> What to do
What lines of the data below include the word "computer"? Report them by copying each.

== == ==

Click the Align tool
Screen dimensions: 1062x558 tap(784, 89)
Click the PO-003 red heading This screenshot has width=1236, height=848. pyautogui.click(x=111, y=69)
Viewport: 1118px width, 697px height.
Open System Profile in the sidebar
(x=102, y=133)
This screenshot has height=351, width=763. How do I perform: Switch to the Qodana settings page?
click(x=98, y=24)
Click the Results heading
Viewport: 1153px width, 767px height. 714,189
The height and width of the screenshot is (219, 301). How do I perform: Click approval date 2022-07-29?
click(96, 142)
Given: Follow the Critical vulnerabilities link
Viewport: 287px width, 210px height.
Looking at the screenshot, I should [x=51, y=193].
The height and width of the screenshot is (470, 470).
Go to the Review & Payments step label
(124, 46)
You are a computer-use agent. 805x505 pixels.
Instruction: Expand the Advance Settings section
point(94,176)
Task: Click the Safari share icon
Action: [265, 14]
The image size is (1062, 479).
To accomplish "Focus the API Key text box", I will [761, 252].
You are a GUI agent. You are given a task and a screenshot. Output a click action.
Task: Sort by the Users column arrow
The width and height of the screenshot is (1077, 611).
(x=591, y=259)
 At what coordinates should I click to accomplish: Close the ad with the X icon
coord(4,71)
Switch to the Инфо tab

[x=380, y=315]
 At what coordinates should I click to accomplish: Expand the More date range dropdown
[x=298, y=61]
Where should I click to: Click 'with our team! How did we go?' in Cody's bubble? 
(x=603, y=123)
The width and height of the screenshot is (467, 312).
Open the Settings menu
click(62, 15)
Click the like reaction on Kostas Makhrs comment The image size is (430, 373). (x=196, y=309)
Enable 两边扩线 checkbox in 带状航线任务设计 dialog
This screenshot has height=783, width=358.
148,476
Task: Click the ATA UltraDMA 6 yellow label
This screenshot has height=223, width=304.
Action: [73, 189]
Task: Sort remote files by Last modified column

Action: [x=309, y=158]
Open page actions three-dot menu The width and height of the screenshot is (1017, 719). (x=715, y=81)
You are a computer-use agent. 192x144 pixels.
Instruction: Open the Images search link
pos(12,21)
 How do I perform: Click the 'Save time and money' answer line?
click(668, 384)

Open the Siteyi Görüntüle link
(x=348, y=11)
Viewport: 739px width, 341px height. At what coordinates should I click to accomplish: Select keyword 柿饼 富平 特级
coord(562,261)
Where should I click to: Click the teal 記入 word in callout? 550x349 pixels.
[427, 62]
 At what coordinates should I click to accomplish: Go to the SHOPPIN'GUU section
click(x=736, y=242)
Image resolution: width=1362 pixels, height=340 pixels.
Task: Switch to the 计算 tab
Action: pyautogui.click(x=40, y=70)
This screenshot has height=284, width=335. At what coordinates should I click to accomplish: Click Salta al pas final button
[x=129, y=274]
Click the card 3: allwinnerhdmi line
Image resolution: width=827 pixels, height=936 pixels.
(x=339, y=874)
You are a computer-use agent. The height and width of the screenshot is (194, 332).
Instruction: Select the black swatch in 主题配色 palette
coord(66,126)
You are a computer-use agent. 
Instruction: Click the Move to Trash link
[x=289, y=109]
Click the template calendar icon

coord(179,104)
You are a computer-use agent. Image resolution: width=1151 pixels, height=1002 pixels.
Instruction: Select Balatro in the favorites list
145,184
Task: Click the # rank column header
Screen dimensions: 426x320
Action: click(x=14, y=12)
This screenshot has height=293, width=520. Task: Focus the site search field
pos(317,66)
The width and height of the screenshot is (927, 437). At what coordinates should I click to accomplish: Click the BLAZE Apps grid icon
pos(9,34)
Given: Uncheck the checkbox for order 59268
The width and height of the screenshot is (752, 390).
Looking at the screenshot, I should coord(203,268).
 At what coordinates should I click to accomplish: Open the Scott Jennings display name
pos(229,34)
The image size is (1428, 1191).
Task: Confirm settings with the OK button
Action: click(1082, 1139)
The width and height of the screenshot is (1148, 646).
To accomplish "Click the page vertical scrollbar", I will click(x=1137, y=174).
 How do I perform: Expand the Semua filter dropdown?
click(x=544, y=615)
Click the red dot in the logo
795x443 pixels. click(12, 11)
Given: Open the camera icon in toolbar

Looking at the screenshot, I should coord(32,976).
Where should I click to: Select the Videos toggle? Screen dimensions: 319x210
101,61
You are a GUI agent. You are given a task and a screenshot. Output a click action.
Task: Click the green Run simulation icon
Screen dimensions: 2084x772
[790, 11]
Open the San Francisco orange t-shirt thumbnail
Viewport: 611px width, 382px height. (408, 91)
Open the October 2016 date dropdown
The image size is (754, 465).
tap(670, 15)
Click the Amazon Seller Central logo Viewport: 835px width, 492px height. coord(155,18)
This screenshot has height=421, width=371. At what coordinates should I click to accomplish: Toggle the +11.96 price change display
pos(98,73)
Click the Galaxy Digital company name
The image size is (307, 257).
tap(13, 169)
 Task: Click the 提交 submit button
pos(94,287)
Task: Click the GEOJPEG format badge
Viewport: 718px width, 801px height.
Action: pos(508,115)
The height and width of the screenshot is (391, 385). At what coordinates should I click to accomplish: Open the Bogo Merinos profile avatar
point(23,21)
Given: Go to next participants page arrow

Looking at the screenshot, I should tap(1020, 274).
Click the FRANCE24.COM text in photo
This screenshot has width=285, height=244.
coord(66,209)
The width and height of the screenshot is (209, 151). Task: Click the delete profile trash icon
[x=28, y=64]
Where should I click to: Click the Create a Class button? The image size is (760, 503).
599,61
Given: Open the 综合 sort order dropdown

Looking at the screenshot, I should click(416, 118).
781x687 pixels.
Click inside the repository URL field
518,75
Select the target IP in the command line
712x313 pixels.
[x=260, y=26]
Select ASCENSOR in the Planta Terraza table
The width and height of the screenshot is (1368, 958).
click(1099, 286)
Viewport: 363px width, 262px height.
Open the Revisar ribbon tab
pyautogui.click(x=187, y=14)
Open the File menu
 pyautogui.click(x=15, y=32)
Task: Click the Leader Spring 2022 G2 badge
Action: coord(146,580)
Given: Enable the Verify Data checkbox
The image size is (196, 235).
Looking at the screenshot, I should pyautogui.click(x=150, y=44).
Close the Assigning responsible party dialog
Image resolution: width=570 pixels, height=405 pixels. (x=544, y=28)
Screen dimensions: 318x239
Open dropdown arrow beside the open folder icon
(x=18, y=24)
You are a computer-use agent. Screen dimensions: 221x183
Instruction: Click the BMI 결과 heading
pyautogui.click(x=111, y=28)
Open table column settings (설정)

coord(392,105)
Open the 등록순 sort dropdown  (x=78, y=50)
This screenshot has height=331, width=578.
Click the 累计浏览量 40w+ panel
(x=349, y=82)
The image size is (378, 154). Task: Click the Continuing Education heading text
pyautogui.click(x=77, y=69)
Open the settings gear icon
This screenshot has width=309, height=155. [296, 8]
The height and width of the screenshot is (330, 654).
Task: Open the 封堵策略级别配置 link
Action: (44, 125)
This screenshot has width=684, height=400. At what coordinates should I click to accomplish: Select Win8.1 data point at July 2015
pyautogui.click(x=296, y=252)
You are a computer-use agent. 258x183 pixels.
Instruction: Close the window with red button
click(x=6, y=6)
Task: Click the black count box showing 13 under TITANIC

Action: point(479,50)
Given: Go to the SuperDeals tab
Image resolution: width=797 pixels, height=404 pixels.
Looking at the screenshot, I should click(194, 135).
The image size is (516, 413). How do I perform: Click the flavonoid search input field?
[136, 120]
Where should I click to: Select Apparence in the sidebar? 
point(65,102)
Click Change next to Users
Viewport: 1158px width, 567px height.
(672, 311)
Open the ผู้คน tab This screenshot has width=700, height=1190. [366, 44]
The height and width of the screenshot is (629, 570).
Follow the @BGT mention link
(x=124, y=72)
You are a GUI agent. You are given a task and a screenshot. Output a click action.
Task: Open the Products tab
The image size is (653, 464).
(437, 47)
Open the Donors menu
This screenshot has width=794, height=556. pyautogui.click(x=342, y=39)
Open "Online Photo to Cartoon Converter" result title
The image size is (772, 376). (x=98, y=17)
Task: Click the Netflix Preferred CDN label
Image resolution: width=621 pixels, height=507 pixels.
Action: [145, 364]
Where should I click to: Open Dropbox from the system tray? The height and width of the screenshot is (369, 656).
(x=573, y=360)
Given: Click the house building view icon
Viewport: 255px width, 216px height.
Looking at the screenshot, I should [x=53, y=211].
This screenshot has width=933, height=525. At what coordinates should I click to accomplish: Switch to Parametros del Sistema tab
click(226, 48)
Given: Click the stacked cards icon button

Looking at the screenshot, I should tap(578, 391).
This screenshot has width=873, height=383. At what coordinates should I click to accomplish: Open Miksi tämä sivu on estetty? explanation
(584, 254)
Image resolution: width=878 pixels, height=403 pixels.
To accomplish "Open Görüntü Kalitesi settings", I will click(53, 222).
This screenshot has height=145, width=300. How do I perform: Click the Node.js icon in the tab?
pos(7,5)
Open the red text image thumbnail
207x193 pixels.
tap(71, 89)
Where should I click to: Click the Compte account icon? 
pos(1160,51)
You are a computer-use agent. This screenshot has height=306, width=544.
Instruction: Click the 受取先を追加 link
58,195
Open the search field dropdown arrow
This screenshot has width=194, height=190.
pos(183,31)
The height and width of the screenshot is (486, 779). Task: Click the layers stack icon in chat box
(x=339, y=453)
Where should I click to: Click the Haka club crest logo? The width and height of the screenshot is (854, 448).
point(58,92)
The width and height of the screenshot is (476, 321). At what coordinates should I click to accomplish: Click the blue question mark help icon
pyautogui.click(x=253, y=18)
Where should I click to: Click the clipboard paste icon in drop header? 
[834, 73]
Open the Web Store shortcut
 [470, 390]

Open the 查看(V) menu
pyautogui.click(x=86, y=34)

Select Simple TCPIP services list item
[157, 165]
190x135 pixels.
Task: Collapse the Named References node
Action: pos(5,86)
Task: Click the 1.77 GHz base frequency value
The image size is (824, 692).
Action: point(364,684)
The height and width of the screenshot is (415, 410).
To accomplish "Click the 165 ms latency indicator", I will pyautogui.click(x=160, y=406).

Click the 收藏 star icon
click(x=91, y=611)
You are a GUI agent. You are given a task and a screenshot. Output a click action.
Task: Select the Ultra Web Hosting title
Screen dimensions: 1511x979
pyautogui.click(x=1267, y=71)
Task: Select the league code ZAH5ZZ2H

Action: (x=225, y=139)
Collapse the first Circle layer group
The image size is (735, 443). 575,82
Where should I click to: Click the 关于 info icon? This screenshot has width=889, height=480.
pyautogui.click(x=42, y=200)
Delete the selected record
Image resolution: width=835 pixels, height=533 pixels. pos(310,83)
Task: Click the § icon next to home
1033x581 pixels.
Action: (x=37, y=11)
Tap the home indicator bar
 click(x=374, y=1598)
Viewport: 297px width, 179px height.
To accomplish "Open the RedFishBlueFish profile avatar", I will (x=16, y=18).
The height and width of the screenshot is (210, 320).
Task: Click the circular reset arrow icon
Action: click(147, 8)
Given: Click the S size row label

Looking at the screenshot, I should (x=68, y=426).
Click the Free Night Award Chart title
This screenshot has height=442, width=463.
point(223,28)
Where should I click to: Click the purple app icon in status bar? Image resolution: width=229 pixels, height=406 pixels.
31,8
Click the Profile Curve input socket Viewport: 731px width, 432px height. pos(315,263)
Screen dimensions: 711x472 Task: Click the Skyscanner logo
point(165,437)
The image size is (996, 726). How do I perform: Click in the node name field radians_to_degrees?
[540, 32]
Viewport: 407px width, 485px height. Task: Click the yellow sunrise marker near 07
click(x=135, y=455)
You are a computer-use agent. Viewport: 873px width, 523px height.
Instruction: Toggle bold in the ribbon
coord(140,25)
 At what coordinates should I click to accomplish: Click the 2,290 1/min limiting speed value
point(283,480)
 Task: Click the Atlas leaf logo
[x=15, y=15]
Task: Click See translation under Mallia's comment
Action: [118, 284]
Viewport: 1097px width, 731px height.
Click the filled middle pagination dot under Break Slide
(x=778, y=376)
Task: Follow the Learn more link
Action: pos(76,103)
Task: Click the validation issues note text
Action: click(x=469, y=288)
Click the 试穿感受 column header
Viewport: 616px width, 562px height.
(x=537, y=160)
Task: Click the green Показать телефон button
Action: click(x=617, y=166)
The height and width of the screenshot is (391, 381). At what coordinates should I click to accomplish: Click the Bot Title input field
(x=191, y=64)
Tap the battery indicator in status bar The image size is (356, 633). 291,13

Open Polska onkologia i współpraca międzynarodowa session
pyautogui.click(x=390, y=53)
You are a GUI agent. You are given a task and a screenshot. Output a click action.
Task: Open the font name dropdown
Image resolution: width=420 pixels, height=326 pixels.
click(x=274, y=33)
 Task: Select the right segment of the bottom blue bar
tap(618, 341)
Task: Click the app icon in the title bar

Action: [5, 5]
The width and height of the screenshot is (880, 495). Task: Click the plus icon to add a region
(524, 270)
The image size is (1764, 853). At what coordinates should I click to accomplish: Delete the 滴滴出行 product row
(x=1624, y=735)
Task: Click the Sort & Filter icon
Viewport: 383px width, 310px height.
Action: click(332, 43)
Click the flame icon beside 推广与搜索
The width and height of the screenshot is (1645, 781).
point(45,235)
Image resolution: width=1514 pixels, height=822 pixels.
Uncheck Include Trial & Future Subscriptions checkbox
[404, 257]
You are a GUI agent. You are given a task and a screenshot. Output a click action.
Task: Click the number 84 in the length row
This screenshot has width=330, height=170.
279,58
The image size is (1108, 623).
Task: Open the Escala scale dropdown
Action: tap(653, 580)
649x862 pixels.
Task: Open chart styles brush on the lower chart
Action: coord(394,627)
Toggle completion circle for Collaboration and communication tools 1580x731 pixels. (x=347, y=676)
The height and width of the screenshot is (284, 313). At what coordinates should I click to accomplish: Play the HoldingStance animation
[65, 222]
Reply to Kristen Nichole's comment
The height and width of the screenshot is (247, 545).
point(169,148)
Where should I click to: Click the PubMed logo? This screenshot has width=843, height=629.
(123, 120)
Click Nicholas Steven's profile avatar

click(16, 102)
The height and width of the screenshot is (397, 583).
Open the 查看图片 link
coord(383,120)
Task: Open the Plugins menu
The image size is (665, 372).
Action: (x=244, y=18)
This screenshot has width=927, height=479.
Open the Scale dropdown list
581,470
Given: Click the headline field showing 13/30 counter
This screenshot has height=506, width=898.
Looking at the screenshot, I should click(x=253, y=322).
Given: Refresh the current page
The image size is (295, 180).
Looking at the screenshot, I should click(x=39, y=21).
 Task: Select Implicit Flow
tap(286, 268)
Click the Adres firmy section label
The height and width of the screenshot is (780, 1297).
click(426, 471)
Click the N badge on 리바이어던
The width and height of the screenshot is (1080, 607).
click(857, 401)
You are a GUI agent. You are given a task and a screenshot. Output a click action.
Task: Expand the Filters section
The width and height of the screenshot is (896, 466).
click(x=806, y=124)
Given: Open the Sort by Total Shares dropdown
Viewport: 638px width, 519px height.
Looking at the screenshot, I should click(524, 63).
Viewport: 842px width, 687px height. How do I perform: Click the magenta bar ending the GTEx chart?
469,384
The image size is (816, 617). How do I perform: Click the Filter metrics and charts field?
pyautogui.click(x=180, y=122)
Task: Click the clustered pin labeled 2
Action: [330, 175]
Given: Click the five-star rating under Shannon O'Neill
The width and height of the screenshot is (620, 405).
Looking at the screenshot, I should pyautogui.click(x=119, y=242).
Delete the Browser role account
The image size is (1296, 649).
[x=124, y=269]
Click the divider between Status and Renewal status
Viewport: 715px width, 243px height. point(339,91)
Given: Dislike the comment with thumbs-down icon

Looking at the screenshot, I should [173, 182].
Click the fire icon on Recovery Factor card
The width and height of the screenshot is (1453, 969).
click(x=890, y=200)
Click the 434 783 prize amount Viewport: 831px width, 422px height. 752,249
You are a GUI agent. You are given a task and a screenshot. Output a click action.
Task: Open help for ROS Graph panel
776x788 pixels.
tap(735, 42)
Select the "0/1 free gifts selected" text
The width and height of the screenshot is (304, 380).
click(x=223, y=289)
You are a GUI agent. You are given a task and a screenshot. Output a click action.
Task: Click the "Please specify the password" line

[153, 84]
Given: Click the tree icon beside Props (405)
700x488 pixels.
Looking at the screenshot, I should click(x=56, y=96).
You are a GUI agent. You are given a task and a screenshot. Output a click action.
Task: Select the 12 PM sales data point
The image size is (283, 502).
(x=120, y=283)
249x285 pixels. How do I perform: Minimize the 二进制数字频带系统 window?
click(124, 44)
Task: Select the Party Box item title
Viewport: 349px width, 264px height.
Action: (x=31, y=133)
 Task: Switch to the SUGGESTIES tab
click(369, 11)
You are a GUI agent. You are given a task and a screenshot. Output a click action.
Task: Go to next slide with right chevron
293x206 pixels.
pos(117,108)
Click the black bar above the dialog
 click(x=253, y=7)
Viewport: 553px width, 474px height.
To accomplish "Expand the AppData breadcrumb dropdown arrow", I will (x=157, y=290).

== == ==

> Task answer
You are a computer-use agent. 805x505 pixels.
You are a computer-use agent. 192x144 pixels.
You are a computer-use agent. The height and width of the screenshot is (194, 332).
You are a computer-use agent. 
You are a computer-use agent. Image resolution: width=1151 pixels, height=1002 pixels.
You are a computer-use agent. Screen dimensions: 221x183
You are a computer-use agent. 258x183 pixels.
You are a computer-use agent. This screenshot has height=306, width=544.
You are a computer-use agent. Viewport: 873px width, 523px height.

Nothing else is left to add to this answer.